A Liturgy, a Legacy, and a Ragamuffin Fan
Oh my goodness, kids, I have actually felt inspired to write blog posts. In addition to this one, I have three more ideas bouncing around in my head that I hope to write out before I go to bed tonight.
(In reality, it’s inevitable that I have inspiration. My parents are going to be in town tomorrow, so of course I want to procrastinate from cleaning.)
Today my Twitter buddy Jen (@jen_rose) reminded me on her blog that today is the 15th anniversary of Rich Mullins’ death. Her post on it is much more eloquently written than this could possibly be and you should go read it instead…but if you prefer my ill-formed scribblings for some reason, well, here you are.
I honestly can’t remember a time before I knew Rich Mullins’ songs. I mean, I’m sure such a time exists, but not by much. I mean, Awesome God came out when I was six.
Because my mom was a fan, I had the privilege of seeing Rich Mullins in concert three times. I liked him. He performed barefoot and told stories and interacted with the audience.
He kind of ruined Christian music for me.
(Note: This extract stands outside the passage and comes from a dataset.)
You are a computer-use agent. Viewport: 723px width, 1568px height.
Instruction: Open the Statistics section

Back then, Christian music was in its heyday. Lyrics focused on personal and social issues, or emphasized the theological aspects of Bible stories. Take Step by Step. The chorus has been a church staple since it came out, and it makes sense…it’s a good worship chorus. “O God, you are my God, and I will ever praise you.” But it’s the verses that draw me in:
Sometimes I think of Abraham
How one star he saw had been lit for me
He was a stranger in this land
And I am that no less than he
And on this road to righteousness
Sometimes the climb can be so steep
I may falter in my steps
But never beyond Your reach
You still get pockets of lyrics like that (Andrew Peterson comes to mind), but everything I hear on Christian radio these days seems like meaningless praise, like the songwriters jump to the climax, the “I will ever praise You,” without faltering in their steps (but never beyond Your reach).
The thing about Rich Mullins is that he was painfully aware of his own failings (such as porn use) and yet humbly aware of God’s saving grace. And because of that tension, that striving to live up to God’s standards and failing miserably, virtually every song he wrote is filled with a sense of wonder and awe. And the songs will just reach into your heart and wreck you.
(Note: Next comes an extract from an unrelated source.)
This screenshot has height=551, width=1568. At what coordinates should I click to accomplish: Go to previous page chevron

Probably my favorite song (the one that almost inevitably makes me cry) is “If I Stand.” Probably, that’s because in spite of all my silliness and pettiness and obvious neuroses, it sums up my life pretty well.
The stuff of earth competes for the allegiance
I owe only to the Giver of all good things…
A memory: a missions trip in Mexico, a conversation with Gabriel, one of the Mexican helpers. Being surprised that he knew of Rich Mullins, let alone liked his music. “Si, me gusta,” he said, and sang, “If I stand, let me stand on the promise that you will pull me through.”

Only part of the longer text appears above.